August 4, 1993.
Appeal from the Circuit Court, Highlands County, J. Dale Durrance, J.
James Marion Moorman, Public Defender, and A. Anne Owens, Asst. Public Defender, Bartow, for appellant.
Robert A. Butterworth, Atty. Gen., Tallahassee, and Anne Y. Swing, Asst. Atty. Gen., Tampa, for appellee.
Sherman Heidelburg appeared before the circuit court in December, 1991, to face charges of having violated community control. He admitted certain "technical" violations, in exchange for which the state agreed to a sentence of three and one-half years. A new felony charge was pending, however, and the court deferred sentencing until that case was resolved.
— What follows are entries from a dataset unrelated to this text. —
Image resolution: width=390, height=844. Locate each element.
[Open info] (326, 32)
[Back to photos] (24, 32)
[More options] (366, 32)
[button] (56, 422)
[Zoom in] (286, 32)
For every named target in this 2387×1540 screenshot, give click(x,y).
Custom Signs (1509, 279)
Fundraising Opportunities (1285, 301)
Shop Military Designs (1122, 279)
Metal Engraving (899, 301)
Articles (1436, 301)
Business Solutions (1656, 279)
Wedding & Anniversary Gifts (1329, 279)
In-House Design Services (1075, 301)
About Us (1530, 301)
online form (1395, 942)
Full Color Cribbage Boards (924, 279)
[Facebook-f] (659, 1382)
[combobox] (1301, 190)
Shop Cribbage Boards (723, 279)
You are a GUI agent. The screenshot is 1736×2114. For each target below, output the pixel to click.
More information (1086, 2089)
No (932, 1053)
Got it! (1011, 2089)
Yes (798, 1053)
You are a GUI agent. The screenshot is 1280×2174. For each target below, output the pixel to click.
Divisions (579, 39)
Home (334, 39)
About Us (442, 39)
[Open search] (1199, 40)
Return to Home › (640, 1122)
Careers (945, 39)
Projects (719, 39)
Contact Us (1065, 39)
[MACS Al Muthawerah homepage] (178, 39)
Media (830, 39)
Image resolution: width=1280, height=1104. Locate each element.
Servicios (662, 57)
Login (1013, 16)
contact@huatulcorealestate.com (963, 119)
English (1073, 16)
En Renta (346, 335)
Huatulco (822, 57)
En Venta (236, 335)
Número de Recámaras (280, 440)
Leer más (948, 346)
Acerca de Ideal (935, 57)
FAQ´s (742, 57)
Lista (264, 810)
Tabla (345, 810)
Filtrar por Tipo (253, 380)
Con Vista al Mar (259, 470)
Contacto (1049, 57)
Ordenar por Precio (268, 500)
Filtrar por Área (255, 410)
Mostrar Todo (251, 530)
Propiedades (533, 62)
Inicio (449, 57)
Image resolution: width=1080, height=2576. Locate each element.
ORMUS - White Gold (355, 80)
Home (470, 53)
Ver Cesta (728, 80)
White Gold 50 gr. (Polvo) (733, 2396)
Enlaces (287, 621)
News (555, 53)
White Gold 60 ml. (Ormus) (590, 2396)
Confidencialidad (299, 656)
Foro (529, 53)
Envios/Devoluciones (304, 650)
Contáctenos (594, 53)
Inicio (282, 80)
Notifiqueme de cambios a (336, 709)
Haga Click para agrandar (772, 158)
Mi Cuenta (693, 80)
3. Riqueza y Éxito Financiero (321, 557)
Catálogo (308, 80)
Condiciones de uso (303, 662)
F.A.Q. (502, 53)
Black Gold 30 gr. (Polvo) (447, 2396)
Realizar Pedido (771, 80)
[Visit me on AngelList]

Heidelburg next appeared before the court in April, 1992. The pending felony charge had been dropped; thus the court was ready to impose sentence for the VOCC. Unfortunately, at this juncture in the events Heidelburg was represented by a different attorney who was not certain about the extent of the prior plea negotiations. When the three and one-half-year figure was mentioned, the court stated, "The recommendation I'm looking at says four and a half years," and the prosecutor added that her notes "do not indicate any agreement in this particular case." The fact, evident from the record, however, is that a negotiated plea had been achieved in December, 1991. That circumstance seems to have eluded everyone, including the trial court, when the parties discussed the effect of sentencing guidelines. The state suggested that Florida Rule of Criminal Procedure 3.701(d)(14) (enhancement for violations of community control) would permit a sentence of up to seven years. The court imposed the seven-year sentence.
When a trial court finds it cannot honor a plea negotiation, it should offer the defendant the opportunity to withdraw the plea. See, e.g., Humphries v. State, 563 So.2d 1124 (Fla. 2d DCA 1990). We therefore remand this matter with instructions to reduce the sentence to the three and one-half years agreed upon in 1991, or allow Heidelburg the chance to withdraw his plea. This is an example of a needless appeal which could have been avoided by more attentive concern for past occurrences.
FRANK, C.J., RYDER and ALTENBERND, JJ., concur.